A ciascuno il suo dio
Rivoluzione americana. Dalle guerre di religione alla libertà di culto
Il primo emendamento della costituzione americana ha stabilito una novità
assoluta. La libertà religiosa appartiene agli individui senza interferenza
dello Stato e senza che ci sia una confessione riconosciuta
I paesi europei hanno fatto una gran fatica ad accettare di vivere con chi prega
uno stesso dio in una maniera diversa da quella della maggioranza. I
cristiani si sono massacrati tra loro per disaccordi su che cosa fossero i
sacramenti e se credevano o no nel mistero della transustanziazione o della
trinità. Nel Cinquecento, dopo la grande disubbidienza di Lutero,
teologi riformati e cattolici si impegnarono in diversi concilii a ristabilire
la concordia, a superare cioè tutte le divisioni per non aver più bisogno di
tollerarsi a vicenda. Tolleranza era una parola negativa come il
"sopportare" chi era nel torto. La verità era una e una doveva essere la
religione praticata in un paese: si tollerava provvisoriamente, in attesa della
nuova grande unità cristiana.
Ma mentre i teologi cercavo invano di superare i loro dissidi dogmatici con
l´arte della parola, i monarchi e i principi dovevano in qualche modo impedire
le violenze tra cattolici, calvinisti e protestanti. Con editti provvisori
l´autorità secolare concedeva ai fedeli di un credo minoritario di comunicarsi a
loro modo, di sposarsi e di partecipare alle funzioni religiose, di essere cioè
non soltanto credenti in cuor loro, ma anche praticanti. Era il primo passo
verso il riconoscimento della libertà religiosa – un passo molto incerto e che
non riuscì a scongiurare il massacro di San Bartolomeo e le guerre religiose.
La formula "un re, una fede" (cuius regio, eius religio), coniata a metà
Cinquecento proprio per giustificare una politica di pacificazione in attesa di
ristabilire l´unita cristiana, fu per almeno due secoli e mezzo la migliore
soluzione che gli stati europei escogitarono per non massacrarsi nel nome
di un dio o di un dogma.
La formula
escludeva mescolanza di credenti e divideva territorialmente le religioni:
ciascuna chiesa nel proprio fazzoletto di terra e con un proprio re. La libertà
e la pace potevano esistere solo tra eguali. Dio segnava i confini degli
stati – chiese cattoliche non erano ben viste in terra protestante e viceversa.

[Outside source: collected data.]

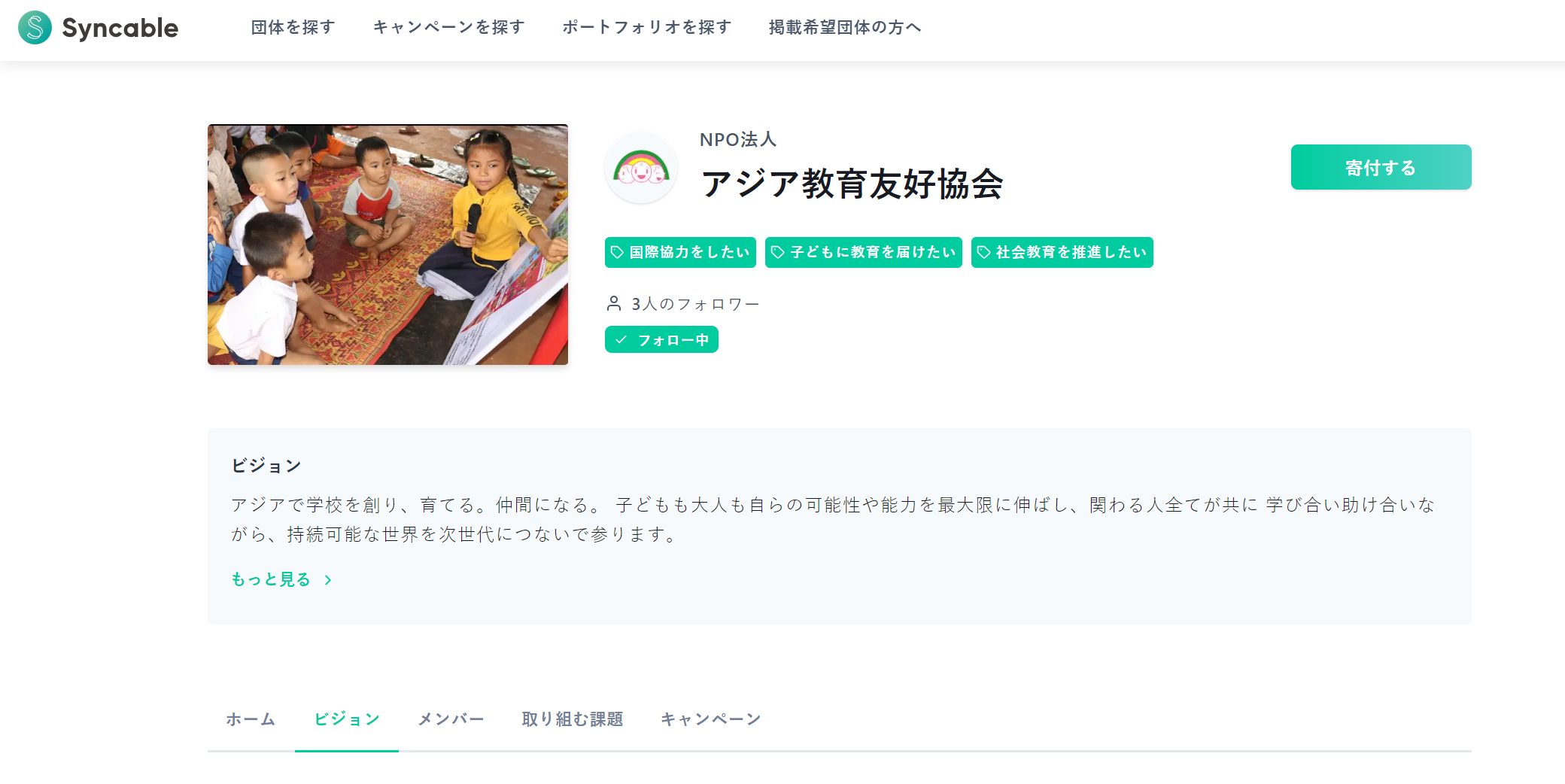The width and height of the screenshot is (1565, 784).
Task: Click the checkmark icon in フォロー中 button
Action: pos(621,340)
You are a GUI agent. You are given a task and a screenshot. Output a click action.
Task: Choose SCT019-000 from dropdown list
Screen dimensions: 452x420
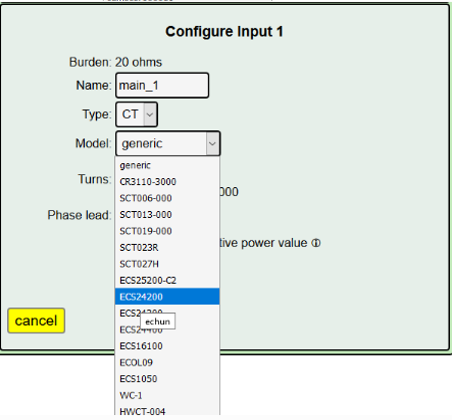(167, 231)
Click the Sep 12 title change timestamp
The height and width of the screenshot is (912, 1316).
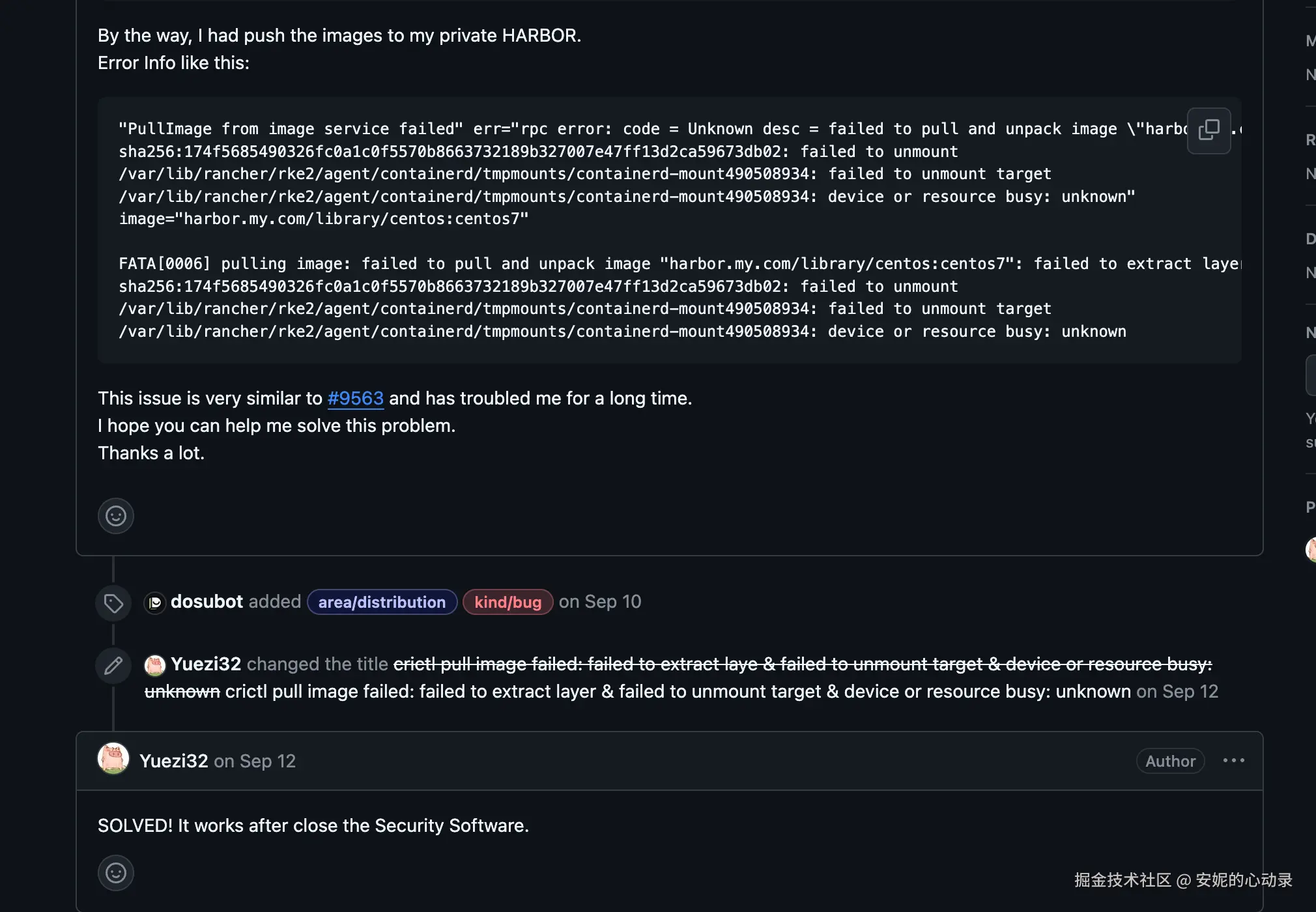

Questa idea è stata messa in crisi dalla Rivoluzione americana che con il primo
emendamento alla costituzione riconosceva la libertà religiosa come libertà
degli individui, escludendo sia l´interferenza dello stato sia il
riconoscimento di chiese e confessioni. La tolleranza del diverso
lasciava il posto al diritto di essere come si sceglieva purché si rispettasse
la libera scelta altrui. La ben nota teoria del "muro" di divisione tra
stato e chiesa era la grande innovazione americana.
A leggere le cronache di questi giorni sembra di essere ritornati al
Cinquecento: appartenere ad un credo diverso da quello della maggioranza è
rischioso. La differenza è che mentre nel Cinquecento la furia di omogeneità si
abbatteva sulle denominazioni cristiane oggi si abbatte su alcune religioni non
cristiane. In Svizzera, dove per anni gli italiani sono stati paria e
ghettizzati, oggi è la volta dei mussulmani: la divinità politica del
popolo (vox populi, vox dei) ha decretato per referendum come chi vive
sul suolo svizzero può o non può pregare (si comprende bene perché le
autorità cattoliche si siano schierate con la libertà di religione; mentre si
deve apprezzare la loro solidarietà ai mussulmani non si può però non far loro
presente che esse stesse si fanno complici di questa logica quando accettano che
dei politici decidano che il crocifisso è un simbolo culturale della nazione
italiana). Questo brutto giuoco alla pulizia religiosa piace molto ai
leghisti nostrani, i quali vorrebbero inseguire il sogno di "tutti uguali in
questo paese": "una fede, un re". Non per devozione ma per fanatica
interpretazione dell´identità collettiva. Quattro secoli e mezzo fa questa
ubriacatura di omogeneità religiosa fece del vecchio continente un mattatoio.